• [Task requirements] Rewrite the entries below as a numbered list, one line per item, and drop every blank line.

■ ■ ■ ■ ■

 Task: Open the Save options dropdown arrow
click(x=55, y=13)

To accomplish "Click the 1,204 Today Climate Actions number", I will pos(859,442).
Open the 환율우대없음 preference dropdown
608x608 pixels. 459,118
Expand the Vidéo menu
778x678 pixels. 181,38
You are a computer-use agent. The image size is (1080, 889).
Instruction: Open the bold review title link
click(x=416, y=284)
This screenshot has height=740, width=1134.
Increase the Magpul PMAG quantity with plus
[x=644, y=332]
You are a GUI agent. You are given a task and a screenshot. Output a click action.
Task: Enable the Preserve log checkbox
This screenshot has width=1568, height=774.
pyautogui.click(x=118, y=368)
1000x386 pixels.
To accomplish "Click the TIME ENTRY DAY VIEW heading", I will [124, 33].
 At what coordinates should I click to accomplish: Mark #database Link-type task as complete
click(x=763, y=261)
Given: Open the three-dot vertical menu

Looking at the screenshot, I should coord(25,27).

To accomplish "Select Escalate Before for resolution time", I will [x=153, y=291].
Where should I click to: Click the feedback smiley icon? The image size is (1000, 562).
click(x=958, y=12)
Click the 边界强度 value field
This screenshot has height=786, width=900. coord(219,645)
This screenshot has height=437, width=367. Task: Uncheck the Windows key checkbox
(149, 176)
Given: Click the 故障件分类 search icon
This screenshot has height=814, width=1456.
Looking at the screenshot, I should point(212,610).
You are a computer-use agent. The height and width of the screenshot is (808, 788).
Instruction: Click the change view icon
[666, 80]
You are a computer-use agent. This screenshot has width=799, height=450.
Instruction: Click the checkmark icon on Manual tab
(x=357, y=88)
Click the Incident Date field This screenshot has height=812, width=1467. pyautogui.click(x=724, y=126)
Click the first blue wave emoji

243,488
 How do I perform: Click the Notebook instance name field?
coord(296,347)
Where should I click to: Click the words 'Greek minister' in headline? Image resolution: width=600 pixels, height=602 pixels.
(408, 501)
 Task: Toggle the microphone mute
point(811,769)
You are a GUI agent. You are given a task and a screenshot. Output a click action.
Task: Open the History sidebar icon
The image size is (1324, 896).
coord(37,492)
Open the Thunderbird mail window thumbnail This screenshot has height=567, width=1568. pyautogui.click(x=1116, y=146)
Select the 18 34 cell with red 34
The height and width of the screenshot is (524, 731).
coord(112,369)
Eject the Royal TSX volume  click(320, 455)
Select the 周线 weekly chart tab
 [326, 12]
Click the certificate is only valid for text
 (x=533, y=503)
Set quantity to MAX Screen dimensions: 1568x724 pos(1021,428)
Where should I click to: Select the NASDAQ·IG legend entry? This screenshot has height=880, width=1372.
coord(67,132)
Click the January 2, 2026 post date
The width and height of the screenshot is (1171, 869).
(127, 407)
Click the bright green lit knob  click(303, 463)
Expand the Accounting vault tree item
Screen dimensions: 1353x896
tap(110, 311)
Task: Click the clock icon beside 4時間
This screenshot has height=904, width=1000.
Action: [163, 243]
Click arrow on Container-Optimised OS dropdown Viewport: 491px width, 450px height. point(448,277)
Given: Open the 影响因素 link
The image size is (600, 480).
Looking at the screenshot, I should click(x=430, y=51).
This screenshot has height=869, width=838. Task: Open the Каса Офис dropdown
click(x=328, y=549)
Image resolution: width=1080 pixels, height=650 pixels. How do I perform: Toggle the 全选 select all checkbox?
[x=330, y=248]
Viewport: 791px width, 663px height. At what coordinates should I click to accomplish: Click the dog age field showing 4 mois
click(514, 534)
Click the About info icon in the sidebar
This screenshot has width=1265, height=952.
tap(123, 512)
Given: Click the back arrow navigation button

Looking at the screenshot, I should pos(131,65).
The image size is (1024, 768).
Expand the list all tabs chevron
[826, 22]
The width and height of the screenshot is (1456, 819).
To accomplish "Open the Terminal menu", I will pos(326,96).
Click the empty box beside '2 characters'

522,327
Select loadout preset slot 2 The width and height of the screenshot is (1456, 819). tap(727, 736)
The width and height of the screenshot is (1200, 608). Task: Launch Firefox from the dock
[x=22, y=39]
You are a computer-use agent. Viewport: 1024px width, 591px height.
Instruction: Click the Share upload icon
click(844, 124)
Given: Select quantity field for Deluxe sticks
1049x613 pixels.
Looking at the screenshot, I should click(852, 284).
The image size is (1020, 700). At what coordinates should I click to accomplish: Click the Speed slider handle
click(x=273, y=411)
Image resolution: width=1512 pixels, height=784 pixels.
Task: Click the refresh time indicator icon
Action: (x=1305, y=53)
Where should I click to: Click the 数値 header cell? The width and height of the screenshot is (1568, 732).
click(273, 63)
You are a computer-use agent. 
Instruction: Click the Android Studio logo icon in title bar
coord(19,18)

■ ■ ■ ■ ■

• [Correct result]
1.  Task: Open the Save options dropdown arrow
2. click(x=55, y=13)
3. To accomplish "Click the 1,204 Today Climate Actions number", I will pos(859,442).
4. Open the 환율우대없음 preference dropdown
5. 608x608 pixels. 459,118
6. Expand the Vidéo menu
7. 778x678 pixels. 181,38
8. You are a computer-use agent. The image size is (1080, 889).
9. Instruction: Open the bold review title link
10. click(x=416, y=284)
11. This screenshot has height=740, width=1134.
12. Increase the Magpul PMAG quantity with plus
13. [x=644, y=332]
14. You are a GUI agent. You are given a task and a screenshot. Output a click action.
15. Task: Enable the Preserve log checkbox
16. This screenshot has width=1568, height=774.
17. pyautogui.click(x=118, y=368)
18. 1000x386 pixels.
19. To accomplish "Click the TIME ENTRY DAY VIEW heading", I will [124, 33].
20.  At what coordinates should I click to accomplish: Mark #database Link-type task as complete
21. click(x=763, y=261)
22. Given: Open the three-dot vertical menu
23. Looking at the screenshot, I should coord(25,27).
24. To accomplish "Select Escalate Before for resolution time", I will [x=153, y=291].
25. Where should I click to: Click the feedback smiley icon? The image size is (1000, 562).
26. click(x=958, y=12)
27. Click the 边界强度 value field
28. This screenshot has height=786, width=900. coord(219,645)
29. This screenshot has height=437, width=367. Task: Uncheck the Windows key checkbox
30. (149, 176)
31. Given: Click the 故障件分类 search icon
32. This screenshot has height=814, width=1456.
33. Looking at the screenshot, I should point(212,610).
34. You are a computer-use agent. The height and width of the screenshot is (808, 788).
35. Instruction: Click the change view icon
36. [666, 80]
37. You are a computer-use agent. This screenshot has width=799, height=450.
38. Instruction: Click the checkmark icon on Manual tab
39. (x=357, y=88)
40. Click the Incident Date field This screenshot has height=812, width=1467. pyautogui.click(x=724, y=126)
41. Click the first blue wave emoji
42. 243,488
43.  How do I perform: Click the Notebook instance name field?
44. coord(296,347)
45. Where should I click to: Click the words 'Greek minister' in headline? Image resolution: width=600 pixels, height=602 pixels.
46. (408, 501)
47.  Task: Toggle the microphone mute
48. point(811,769)
49. You are a GUI agent. You are given a task and a screenshot. Output a click action.
50. Task: Open the History sidebar icon
51. The image size is (1324, 896).
52. coord(37,492)
53. Open the Thunderbird mail window thumbnail This screenshot has height=567, width=1568. pyautogui.click(x=1116, y=146)
54. Select the 18 34 cell with red 34
55. The height and width of the screenshot is (524, 731).
56. coord(112,369)
57. Eject the Royal TSX volume  click(320, 455)
58. Select the 周线 weekly chart tab
59.  [326, 12]
60. Click the certificate is only valid for text
61.  (x=533, y=503)
62. Set quantity to MAX Screen dimensions: 1568x724 pos(1021,428)
63. Where should I click to: Select the NASDAQ·IG legend entry? This screenshot has height=880, width=1372.
64. coord(67,132)
65. Click the January 2, 2026 post date
66. The width and height of the screenshot is (1171, 869).
67. (127, 407)
68. Click the bright green lit knob  click(303, 463)
69. Expand the Accounting vault tree item
70. Screen dimensions: 1353x896
71. tap(110, 311)
72. Task: Click the clock icon beside 4時間
73. This screenshot has height=904, width=1000.
74. Action: [163, 243]
75. Click arrow on Container-Optimised OS dropdown Viewport: 491px width, 450px height. point(448,277)
76. Given: Open the 影响因素 link
77. The image size is (600, 480).
78. Looking at the screenshot, I should click(x=430, y=51).
79. This screenshot has height=869, width=838. Task: Open the Каса Офис dropdown
80. click(x=328, y=549)
81. Image resolution: width=1080 pixels, height=650 pixels. How do I perform: Toggle the 全选 select all checkbox?
82. [x=330, y=248]
83. Viewport: 791px width, 663px height. At what coordinates should I click to accomplish: Click the dog age field showing 4 mois
84. click(514, 534)
85. Click the About info icon in the sidebar
86. This screenshot has width=1265, height=952.
87. tap(123, 512)
88. Given: Click the back arrow navigation button
89. Looking at the screenshot, I should pos(131,65).
90. The image size is (1024, 768).
91. Expand the list all tabs chevron
92. [826, 22]
93. The width and height of the screenshot is (1456, 819).
94. To accomplish "Open the Terminal menu", I will pos(326,96).
95. Click the empty box beside '2 characters'
96. 522,327
97. Select loadout preset slot 2 The width and height of the screenshot is (1456, 819). tap(727, 736)
98. The width and height of the screenshot is (1200, 608). Task: Launch Firefox from the dock
99. [x=22, y=39]
100. You are a computer-use agent. Viewport: 1024px width, 591px height.
101. Instruction: Click the Share upload icon
102. click(844, 124)
103. Given: Select quantity field for Deluxe sticks
104. 1049x613 pixels.
105. Looking at the screenshot, I should click(852, 284).
106. The image size is (1020, 700). At what coordinates should I click to accomplish: Click the Speed slider handle
107. click(x=273, y=411)
108. Image resolution: width=1512 pixels, height=784 pixels.
109. Task: Click the refresh time indicator icon
110. Action: (x=1305, y=53)
111. Where should I click to: Click the 数値 header cell? The width and height of the screenshot is (1568, 732).
112. click(273, 63)
113. You are a computer-use agent. 
114. Instruction: Click the Android Studio logo icon in title bar
115. coord(19,18)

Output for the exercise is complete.